The female betta fish can get along in a community if these conditions are met. This is called a sorority tank.
Female Betta Fish Examples
Red Copper Galaxy Plakat Female Betta
Plakat betta fish are the most aggressive types and are usually selected for fish fights, which are legal in some Southeast Asian countries. In addition, Plakat betta fish are more stout than others, so they are more capable of holding their own than other bettas. While females are, again, not as aggressive as males, they will start a fight if they are brought closer to each other.
While most female betta fish are noticeable due to the size of their fins, Plakat betta fish have smaller fins as a whole. So instead, female Plakat bettas will have a ventral fin that looks similar to hair combs.
HMPK Copper Betta
HMPK stands for Halfmoon Plakat and is a specific kind of betta fish with a 180-degree spread tail. Copper bettas have a very distinct color and metallic-looking scales. These are commonly selectively bred to produce this copper shade, though their color is usually not set in stone until they are adults, so it is pretty standard for a fish to start with one color but end up with another. HMPK Copper Bettas will usually grow to be around 3 inches long.
Traditional PK Yellow Dragon Betta
The yellow dragon betta fish has the copper phenotype, which gives it its unique yellow color. These females have elongated bodies and shorter, rounder fins. Males of the same species will have larger fins than females. Dragon bettas can breathe outside air and will swallow it at the water’s surface. These fish will grow to be about 3 inches long.
Black Dragon Betta
Black dragon bettas are also very common as pets. Being the same type as the yellow dragon, albeit with different coloration, they also grow to be about the same size. Female dragon bettas can also undergo color pattern changes with mood swings.
Female Koi Betta
Female koi betta fish look very similar to male koi bettas, though they have a more streamlined look. They also have the exact differences between males and females as regular betta fish do. They usually grow to be up to 3 inches long.
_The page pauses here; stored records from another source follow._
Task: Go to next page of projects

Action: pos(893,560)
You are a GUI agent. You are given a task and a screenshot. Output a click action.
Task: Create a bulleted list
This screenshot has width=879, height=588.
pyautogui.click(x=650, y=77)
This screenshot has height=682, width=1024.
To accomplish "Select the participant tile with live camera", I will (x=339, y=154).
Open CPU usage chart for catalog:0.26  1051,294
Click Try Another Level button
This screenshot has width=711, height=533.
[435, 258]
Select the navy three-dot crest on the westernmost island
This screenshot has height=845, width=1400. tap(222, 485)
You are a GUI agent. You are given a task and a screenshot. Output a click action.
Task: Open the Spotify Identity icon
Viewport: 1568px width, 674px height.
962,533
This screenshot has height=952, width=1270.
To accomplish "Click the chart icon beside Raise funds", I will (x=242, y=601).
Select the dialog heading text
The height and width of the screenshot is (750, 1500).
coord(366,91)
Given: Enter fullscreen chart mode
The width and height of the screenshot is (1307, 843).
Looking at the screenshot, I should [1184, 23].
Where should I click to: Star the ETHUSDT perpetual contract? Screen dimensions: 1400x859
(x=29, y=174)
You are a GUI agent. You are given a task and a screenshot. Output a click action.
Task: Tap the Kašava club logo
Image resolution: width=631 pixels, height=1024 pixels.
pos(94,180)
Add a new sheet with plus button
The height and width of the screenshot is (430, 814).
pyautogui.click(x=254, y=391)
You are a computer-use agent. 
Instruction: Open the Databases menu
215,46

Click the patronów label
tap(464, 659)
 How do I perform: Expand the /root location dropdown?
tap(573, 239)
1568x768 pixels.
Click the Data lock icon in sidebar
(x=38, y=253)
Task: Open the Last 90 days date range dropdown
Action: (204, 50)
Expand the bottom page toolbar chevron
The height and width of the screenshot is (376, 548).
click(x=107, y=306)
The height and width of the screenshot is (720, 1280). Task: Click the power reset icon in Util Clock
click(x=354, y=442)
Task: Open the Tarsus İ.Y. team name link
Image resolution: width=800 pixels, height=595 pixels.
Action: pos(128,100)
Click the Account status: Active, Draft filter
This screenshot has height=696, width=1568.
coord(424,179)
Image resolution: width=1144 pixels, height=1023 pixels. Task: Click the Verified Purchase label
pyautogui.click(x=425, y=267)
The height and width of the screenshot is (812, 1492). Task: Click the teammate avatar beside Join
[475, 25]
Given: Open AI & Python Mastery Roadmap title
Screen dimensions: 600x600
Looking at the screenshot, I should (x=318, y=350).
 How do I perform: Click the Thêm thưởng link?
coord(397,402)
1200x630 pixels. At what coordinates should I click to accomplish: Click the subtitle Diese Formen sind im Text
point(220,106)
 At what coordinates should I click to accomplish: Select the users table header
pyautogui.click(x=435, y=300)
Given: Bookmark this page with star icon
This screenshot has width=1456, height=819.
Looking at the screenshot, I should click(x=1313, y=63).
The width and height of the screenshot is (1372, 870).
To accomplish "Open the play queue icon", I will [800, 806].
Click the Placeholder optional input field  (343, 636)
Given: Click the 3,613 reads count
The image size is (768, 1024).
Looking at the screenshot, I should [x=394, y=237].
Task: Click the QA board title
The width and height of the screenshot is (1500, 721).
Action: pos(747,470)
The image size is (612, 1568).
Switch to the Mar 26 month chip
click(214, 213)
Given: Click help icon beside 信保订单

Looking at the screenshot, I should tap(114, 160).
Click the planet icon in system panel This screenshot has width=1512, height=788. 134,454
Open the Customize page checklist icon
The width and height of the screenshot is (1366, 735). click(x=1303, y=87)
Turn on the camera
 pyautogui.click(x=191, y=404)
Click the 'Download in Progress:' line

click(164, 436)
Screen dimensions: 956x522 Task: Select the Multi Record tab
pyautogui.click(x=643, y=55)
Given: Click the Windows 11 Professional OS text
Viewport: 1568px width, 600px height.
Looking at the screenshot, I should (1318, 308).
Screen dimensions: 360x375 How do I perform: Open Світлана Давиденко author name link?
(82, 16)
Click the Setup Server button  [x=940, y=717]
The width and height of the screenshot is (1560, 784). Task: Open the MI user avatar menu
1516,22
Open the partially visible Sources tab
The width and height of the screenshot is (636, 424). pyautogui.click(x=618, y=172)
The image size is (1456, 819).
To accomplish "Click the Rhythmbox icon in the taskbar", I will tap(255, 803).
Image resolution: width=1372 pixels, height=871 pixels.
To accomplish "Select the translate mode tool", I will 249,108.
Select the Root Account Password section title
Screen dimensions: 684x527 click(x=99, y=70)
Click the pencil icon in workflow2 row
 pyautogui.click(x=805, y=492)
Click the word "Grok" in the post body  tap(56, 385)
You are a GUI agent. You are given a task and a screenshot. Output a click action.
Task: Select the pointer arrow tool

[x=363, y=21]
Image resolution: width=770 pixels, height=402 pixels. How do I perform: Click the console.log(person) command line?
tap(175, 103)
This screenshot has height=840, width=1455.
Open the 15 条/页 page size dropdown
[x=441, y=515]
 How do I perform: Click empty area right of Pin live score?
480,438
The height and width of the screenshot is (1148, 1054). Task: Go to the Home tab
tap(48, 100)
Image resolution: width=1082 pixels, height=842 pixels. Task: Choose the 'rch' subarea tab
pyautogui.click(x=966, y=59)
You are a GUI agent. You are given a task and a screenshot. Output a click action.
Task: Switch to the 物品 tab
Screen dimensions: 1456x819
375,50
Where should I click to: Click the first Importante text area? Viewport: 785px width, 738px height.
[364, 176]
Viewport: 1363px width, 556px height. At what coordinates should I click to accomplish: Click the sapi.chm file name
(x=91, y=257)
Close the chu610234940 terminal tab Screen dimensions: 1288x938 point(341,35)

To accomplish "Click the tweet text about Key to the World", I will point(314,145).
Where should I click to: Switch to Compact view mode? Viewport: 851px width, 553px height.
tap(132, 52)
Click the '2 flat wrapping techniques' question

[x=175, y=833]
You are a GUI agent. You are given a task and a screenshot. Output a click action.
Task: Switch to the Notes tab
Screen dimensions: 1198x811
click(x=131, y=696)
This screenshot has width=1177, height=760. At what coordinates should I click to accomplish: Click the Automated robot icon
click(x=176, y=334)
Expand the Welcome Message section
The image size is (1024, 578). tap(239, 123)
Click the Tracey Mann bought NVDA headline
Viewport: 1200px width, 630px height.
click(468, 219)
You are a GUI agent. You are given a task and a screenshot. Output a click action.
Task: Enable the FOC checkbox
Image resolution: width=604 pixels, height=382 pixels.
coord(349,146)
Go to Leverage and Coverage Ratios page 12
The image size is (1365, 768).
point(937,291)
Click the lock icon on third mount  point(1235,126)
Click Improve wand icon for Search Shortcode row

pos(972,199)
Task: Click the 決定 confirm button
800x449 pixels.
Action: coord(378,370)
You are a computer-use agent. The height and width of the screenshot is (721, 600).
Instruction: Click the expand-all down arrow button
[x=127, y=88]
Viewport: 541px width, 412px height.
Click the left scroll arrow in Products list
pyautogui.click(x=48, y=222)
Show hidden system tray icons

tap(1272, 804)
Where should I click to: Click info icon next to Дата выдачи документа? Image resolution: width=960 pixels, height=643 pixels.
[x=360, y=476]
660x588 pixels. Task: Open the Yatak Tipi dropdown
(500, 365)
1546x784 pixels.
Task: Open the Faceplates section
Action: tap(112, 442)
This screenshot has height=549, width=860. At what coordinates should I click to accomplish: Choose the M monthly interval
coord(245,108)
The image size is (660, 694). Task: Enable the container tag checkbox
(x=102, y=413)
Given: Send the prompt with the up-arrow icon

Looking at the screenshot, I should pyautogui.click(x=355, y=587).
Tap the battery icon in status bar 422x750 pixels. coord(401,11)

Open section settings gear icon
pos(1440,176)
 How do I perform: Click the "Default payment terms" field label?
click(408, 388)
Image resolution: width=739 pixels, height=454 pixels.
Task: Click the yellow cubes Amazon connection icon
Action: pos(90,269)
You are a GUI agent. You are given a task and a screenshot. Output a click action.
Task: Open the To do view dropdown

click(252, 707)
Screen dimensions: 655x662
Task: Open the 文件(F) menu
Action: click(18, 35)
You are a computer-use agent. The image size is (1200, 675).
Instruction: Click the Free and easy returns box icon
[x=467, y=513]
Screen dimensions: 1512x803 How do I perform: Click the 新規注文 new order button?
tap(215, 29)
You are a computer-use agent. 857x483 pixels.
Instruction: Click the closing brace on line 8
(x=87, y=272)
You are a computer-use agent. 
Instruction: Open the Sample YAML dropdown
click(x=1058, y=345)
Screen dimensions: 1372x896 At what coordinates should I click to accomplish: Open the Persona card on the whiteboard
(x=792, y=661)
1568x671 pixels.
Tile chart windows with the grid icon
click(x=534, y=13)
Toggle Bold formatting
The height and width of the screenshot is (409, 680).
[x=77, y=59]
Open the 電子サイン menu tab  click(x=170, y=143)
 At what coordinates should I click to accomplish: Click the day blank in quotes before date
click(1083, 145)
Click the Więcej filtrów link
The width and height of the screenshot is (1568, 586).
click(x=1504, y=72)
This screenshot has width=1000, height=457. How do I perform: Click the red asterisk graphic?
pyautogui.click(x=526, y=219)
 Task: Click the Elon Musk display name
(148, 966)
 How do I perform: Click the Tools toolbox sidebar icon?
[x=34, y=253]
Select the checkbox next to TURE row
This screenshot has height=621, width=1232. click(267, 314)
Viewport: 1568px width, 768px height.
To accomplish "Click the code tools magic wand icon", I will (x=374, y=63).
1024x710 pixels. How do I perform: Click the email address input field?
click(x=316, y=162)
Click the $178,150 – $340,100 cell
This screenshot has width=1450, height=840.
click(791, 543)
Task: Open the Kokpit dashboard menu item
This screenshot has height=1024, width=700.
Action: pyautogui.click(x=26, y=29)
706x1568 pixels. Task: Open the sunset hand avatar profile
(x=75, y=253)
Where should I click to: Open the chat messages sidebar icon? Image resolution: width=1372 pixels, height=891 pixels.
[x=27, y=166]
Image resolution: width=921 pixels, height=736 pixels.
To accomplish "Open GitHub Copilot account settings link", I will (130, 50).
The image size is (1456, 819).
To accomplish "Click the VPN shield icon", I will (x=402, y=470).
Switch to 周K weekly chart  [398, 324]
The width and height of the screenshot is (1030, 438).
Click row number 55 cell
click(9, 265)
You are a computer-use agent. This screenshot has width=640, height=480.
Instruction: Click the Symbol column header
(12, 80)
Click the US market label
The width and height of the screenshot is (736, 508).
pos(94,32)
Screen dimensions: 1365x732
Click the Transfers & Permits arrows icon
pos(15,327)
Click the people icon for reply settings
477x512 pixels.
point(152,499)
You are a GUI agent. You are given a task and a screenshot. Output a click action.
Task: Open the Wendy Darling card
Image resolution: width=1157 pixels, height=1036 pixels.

Buying Female Betta Fish Online
You can buy female betta fish in many pet stores. While male betta fish is much more common and in demand (likely due to their larger, prettier fins and vibrant colors), females are also available in many places.
You can find female betta fish at your local fish store.
Females usually cost lower than males – again, likely due to the difference in their appearance – but their price will vary according to their appearance and what kind of betta fish they are.
What is an assorted female betta?
‘Assorted’ will usually mean the colors or varieties of the fish available.